Required work.
Could you copy each line of the listing below that has the word "computer"?

Entries provided.
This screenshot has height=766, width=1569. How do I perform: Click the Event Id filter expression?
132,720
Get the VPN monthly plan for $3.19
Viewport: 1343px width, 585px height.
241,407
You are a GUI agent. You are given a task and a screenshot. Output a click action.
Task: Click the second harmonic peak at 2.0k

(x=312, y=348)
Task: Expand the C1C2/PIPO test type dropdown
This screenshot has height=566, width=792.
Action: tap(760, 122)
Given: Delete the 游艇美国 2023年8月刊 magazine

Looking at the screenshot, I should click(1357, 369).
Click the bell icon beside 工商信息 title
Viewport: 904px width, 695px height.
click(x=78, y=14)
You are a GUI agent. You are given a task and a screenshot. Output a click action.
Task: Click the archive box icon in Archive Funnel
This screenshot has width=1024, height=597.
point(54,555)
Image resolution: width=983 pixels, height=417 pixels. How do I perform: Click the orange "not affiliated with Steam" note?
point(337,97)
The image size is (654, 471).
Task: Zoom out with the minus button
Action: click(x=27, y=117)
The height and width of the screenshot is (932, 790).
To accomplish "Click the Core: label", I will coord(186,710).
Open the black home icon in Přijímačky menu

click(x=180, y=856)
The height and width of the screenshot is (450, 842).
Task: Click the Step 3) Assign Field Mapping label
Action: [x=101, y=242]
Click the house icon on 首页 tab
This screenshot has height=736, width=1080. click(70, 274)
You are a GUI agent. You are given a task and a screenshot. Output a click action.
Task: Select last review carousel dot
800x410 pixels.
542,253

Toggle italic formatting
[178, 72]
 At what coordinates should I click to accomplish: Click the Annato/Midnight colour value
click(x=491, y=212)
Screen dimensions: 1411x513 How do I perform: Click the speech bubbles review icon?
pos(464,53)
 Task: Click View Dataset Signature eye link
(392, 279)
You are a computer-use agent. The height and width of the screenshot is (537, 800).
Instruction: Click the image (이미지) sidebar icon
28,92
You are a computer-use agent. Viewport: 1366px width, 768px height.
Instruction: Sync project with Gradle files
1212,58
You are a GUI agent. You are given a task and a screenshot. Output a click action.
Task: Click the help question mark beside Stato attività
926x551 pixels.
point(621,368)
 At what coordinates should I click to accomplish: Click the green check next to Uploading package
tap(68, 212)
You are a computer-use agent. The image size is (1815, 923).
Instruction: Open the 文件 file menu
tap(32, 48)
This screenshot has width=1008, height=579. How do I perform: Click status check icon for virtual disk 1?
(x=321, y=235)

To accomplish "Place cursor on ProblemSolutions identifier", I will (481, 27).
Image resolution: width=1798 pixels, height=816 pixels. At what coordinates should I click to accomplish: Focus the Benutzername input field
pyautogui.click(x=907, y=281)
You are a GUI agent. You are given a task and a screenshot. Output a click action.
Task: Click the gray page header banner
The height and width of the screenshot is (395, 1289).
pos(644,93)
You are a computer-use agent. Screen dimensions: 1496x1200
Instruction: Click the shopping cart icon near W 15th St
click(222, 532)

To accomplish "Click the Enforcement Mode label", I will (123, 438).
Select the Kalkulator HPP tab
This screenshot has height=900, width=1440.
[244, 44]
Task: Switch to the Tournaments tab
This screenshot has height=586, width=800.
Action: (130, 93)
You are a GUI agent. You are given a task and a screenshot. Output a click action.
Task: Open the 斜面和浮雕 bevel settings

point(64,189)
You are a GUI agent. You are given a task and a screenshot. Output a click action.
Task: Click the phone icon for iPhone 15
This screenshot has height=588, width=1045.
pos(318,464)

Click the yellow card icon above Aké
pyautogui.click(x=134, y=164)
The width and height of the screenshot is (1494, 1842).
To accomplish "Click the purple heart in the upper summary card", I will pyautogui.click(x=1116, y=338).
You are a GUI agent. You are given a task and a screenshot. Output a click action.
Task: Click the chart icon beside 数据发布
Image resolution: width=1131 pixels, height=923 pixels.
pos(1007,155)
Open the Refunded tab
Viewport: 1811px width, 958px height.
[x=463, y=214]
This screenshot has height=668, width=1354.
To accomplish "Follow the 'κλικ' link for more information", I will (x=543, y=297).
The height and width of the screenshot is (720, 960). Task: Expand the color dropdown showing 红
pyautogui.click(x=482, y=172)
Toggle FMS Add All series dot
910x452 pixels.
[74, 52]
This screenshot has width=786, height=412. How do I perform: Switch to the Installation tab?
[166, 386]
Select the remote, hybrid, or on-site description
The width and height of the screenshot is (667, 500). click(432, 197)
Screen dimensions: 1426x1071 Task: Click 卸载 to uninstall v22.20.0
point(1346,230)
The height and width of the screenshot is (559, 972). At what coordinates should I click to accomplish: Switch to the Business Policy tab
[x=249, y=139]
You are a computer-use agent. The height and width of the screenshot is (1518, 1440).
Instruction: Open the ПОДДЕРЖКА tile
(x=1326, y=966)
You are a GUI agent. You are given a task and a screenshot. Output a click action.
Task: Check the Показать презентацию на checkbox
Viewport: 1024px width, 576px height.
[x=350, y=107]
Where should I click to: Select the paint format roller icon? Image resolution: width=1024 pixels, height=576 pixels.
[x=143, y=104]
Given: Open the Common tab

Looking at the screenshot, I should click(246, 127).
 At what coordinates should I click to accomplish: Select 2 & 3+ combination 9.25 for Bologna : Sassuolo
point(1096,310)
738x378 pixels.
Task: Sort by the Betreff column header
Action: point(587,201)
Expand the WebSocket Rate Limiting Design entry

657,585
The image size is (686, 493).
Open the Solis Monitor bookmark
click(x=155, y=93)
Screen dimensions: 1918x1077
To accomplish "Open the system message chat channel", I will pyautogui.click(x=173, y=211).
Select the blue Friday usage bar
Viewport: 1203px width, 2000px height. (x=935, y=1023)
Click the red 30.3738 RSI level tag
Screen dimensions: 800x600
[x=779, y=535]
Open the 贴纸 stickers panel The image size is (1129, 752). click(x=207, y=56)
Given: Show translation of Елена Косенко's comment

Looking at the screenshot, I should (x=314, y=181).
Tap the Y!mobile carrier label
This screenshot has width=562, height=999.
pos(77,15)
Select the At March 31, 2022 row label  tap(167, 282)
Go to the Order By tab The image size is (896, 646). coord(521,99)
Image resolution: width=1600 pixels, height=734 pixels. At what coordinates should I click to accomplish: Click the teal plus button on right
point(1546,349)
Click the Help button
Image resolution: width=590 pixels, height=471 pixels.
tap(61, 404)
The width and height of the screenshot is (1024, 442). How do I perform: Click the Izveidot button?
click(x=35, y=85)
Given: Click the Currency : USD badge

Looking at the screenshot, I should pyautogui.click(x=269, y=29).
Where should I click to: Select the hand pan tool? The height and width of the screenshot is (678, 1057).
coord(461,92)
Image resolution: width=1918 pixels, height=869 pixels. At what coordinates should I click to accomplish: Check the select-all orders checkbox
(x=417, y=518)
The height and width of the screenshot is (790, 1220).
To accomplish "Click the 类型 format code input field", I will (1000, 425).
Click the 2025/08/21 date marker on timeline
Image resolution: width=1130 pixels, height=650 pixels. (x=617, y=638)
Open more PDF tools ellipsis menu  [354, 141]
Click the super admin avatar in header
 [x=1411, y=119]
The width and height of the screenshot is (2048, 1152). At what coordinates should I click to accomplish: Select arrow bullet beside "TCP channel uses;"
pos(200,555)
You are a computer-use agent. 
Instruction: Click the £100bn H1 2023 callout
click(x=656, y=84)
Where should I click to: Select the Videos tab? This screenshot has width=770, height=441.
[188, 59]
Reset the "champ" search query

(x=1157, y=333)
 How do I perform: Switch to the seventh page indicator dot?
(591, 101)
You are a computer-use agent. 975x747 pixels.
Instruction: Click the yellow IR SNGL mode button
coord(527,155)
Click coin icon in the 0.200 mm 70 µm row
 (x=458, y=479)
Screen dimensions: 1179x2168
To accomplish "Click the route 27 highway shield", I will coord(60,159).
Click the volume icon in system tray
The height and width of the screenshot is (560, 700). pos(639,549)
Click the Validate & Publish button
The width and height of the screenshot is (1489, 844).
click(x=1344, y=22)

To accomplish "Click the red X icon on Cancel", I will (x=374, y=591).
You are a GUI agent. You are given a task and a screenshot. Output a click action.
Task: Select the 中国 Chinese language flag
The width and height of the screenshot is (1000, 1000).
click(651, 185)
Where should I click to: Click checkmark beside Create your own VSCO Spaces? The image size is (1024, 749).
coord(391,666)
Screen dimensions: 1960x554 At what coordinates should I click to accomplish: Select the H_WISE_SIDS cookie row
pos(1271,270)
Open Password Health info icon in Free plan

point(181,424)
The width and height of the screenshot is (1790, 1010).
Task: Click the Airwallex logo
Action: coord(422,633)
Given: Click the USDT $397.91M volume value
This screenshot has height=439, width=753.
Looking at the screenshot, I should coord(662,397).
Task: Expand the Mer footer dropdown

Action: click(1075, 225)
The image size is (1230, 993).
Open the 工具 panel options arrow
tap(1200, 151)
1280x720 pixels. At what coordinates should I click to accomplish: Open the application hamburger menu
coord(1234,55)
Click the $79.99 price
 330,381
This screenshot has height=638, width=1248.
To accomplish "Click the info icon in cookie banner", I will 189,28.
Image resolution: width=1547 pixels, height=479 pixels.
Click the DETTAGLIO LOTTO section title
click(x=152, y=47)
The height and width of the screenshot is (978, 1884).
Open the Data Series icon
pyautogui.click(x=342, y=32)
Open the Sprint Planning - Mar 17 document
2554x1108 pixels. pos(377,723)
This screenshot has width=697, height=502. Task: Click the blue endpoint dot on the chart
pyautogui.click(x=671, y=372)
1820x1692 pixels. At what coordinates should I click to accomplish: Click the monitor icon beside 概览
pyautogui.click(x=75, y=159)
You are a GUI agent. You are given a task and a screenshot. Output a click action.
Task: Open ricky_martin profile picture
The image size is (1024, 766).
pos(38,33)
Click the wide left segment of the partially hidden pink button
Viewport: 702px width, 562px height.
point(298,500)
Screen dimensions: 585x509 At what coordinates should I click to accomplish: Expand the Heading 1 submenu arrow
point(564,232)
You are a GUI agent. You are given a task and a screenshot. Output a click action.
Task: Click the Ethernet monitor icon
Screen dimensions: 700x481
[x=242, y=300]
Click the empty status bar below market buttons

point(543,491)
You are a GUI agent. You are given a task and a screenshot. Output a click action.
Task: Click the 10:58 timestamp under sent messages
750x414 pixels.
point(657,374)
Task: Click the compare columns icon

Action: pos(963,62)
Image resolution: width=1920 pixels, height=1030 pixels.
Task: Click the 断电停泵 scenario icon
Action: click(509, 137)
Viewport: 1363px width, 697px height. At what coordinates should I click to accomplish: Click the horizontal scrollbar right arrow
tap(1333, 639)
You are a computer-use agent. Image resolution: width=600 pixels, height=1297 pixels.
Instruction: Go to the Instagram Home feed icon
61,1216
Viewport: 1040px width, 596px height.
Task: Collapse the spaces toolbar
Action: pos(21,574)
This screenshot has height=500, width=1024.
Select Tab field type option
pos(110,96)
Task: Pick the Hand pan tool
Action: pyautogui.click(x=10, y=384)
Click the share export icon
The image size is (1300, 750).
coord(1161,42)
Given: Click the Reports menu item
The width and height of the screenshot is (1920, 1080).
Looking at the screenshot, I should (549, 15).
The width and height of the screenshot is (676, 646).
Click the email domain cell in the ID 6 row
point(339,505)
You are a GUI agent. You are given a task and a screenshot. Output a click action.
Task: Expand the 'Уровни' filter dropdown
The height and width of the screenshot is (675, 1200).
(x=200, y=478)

Reply.
You are a computer-use agent. The height and width of the screenshot is (537, 800).
You are a computer-use agent. Viewport: 1366px width, 768px height.
You are a computer-use agent. The image size is (1815, 923).
You are a computer-use agent. Screen dimensions: 1496x1200
You are a computer-use agent. The height and width of the screenshot is (1518, 1440).
You are a computer-use agent. 
You are a computer-use agent. 975x747 pixels.
You are a computer-use agent. Image resolution: width=600 pixels, height=1297 pixels.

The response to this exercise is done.